Optimal zur Vergesellschaftung geeignet sind Anemonenfische der Gattung Amphiprion oder Premnas, aber Du kannst die Blasenanemone auch mit allen anderen Fischarten zusammen pflegen, die sich nicht an ihren Tentakeln vergreifen, wie dies z. B. bei Kaiser- oder Drückerfischen der Fall sein kann.

Wie sieht das perfekte Aquarium für Blasenanemonen aus?

Das Becken für eine Blasenanemone sollte ihrer Größe entsprechend dimensioniert sein und über einen Riffaufbau, ausreichend Strömung sowie eine mittlere Beleuchtungsstärke verfügen. Setze Korallen, Röhrenwürmer und Muscheln außerhalb der Reichweite der Anemone ins Riff, damit sie nicht vernesselt werden oder als Futter enden.

Gibt es Besonderheiten?

Auf einen Tausch der Beleuchtungseinheit mit anschließend höherer Lichtstärke können Anemonen empfindlich reagieren.

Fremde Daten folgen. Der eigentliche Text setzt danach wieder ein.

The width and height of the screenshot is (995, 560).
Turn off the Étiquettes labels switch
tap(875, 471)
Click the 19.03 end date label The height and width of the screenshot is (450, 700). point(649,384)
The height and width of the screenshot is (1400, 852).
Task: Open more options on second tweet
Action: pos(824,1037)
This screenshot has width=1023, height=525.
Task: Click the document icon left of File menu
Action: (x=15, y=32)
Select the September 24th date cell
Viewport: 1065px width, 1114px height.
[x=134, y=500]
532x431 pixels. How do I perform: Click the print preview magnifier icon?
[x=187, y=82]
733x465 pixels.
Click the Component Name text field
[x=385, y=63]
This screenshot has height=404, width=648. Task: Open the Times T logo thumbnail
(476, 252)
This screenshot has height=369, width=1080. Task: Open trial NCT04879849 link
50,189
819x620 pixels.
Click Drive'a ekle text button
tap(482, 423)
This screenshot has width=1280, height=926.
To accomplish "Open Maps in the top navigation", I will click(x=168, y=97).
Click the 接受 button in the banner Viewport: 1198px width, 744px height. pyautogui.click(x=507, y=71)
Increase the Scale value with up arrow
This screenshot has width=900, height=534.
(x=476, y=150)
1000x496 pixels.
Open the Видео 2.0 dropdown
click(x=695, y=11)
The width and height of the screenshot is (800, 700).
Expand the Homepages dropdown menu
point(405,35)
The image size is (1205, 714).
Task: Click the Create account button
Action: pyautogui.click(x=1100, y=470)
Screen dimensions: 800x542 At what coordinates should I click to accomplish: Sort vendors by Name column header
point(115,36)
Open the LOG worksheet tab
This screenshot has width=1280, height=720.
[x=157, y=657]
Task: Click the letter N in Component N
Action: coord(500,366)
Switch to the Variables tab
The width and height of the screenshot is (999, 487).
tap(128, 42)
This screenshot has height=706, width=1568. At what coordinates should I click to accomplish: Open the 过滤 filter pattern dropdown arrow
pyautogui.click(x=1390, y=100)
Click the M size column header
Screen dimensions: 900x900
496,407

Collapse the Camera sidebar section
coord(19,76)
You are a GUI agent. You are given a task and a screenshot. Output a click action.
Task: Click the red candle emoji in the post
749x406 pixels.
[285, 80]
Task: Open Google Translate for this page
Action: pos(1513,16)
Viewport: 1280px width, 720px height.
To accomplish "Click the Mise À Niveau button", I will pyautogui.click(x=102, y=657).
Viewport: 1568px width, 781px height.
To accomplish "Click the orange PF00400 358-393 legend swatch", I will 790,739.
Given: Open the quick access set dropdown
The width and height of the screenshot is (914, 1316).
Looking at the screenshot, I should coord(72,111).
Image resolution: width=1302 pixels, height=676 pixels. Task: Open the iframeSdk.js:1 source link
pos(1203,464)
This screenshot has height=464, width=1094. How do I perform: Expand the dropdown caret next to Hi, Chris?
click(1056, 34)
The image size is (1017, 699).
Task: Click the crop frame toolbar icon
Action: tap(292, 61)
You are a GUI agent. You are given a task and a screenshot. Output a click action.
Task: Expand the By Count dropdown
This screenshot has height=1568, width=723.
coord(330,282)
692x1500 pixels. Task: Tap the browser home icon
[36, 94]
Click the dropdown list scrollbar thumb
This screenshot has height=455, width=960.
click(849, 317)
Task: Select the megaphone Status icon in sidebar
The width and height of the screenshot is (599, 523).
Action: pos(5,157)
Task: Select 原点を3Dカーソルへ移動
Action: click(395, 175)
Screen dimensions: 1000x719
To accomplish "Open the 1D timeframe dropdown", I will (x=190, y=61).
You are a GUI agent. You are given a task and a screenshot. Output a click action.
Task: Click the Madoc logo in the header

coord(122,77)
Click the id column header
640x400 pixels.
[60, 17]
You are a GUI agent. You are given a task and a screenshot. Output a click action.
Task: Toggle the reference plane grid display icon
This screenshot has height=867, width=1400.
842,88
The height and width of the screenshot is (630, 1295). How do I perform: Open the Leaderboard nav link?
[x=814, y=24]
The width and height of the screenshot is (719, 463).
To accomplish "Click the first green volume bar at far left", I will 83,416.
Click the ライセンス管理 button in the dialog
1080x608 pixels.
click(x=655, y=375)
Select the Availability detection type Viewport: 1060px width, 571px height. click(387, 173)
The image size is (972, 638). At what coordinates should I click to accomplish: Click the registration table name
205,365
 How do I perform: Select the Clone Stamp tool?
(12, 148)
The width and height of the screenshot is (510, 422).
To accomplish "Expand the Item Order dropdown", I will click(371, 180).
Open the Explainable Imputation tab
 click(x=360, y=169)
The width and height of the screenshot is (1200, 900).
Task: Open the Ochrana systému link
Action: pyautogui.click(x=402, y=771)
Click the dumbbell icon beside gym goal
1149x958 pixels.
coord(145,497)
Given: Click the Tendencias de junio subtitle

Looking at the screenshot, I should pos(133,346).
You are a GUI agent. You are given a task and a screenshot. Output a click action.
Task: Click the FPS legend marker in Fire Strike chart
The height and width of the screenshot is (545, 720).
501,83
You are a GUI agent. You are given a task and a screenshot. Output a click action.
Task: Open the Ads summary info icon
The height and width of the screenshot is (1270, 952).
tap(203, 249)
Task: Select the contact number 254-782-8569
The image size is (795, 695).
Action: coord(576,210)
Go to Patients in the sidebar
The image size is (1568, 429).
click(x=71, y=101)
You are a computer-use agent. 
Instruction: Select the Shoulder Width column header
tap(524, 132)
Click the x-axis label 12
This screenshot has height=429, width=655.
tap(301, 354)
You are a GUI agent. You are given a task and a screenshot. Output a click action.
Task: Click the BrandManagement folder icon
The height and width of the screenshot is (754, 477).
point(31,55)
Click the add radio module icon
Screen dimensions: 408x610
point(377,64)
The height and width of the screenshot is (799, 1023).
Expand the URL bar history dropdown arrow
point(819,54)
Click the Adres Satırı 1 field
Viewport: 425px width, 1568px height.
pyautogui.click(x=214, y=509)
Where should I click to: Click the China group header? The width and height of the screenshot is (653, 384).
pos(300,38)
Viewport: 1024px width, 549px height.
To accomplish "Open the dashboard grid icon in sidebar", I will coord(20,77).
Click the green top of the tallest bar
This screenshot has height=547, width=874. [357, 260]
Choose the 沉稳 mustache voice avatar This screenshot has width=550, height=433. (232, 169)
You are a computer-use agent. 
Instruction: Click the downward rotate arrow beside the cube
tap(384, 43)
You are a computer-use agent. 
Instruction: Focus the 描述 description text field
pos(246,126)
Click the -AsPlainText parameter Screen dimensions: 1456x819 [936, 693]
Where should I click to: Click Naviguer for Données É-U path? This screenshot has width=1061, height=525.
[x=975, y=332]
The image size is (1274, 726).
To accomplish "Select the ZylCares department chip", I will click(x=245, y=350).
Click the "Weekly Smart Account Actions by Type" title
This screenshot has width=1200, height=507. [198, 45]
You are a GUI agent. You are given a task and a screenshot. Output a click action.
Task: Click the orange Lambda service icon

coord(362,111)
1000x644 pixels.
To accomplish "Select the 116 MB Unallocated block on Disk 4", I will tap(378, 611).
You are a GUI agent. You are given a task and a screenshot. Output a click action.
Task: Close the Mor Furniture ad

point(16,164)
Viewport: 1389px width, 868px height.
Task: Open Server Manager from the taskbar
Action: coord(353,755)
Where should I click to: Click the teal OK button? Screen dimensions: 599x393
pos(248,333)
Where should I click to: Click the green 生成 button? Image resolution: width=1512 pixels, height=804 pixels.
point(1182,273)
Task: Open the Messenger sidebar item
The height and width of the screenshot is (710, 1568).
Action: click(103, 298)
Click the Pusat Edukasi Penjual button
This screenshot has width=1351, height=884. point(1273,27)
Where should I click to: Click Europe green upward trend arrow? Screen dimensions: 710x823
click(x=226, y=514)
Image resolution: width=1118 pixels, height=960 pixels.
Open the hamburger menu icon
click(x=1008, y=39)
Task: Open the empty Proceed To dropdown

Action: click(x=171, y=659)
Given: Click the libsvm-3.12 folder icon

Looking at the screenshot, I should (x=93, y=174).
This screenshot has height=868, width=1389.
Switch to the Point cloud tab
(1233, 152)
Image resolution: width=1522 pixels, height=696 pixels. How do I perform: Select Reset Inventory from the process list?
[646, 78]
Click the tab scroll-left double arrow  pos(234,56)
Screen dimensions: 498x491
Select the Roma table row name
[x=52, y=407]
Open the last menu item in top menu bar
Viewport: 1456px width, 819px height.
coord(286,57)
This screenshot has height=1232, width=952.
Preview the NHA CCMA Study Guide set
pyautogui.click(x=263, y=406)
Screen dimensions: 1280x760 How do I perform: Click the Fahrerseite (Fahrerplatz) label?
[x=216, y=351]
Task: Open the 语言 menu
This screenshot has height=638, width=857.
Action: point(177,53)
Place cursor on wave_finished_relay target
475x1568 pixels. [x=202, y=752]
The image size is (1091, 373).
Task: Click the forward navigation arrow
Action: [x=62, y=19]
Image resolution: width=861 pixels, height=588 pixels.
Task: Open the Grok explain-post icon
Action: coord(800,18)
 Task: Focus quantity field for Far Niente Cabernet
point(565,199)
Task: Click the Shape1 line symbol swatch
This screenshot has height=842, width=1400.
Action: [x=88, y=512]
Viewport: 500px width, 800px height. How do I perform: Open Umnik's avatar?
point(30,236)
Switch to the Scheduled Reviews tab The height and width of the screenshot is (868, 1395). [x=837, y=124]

Sie ziehen sich dann zusammen oder versuchen, in schattigere Bereiche zu wandern. Du kannst der Seeanemone (und Deinen Korallen) die Umstellung erleichtern, indem Du mit der neuen Beleuchtung zunächst bei niedriger Leistung startest und diese täglich geringfügig erhöhst. Bei neueren Modellen ist die Lichtmenge meist regulierbar.

Wie groß wird eine Kupferanemone?

Kupferanemonen werden je nach Herkunft und ursprünglicher Wassertiefe zwischen 10 und 40 cm groß. Die grünen Formen bleiben meist eher klein. Allerdings solltest Du bereits beim Kauf einen Plan zur Unterbringung der Anemone für den Fall haben, dass die als kleine Morphe angepriesene Entacmaea entgegen allen Voraussagen doch eine imposante Größe erreicht.

Für wen eignen sich Blasenanemonen?

Blasenanemonen eignen sich für erfahrene Riffaquarianer und für geduldige Einsteiger, die mindestens ein halbes Jahr nach der Einrichtung des Beckens auf ihre Anemone warten können und dauerhaft eine hervorragende Wasserqualität garantieren können. Dann bereiten die langlebigen Farbtupfer viel Freude und ermöglichen besonders in Kombination mit Anemonenfische spannende Beobachtungen.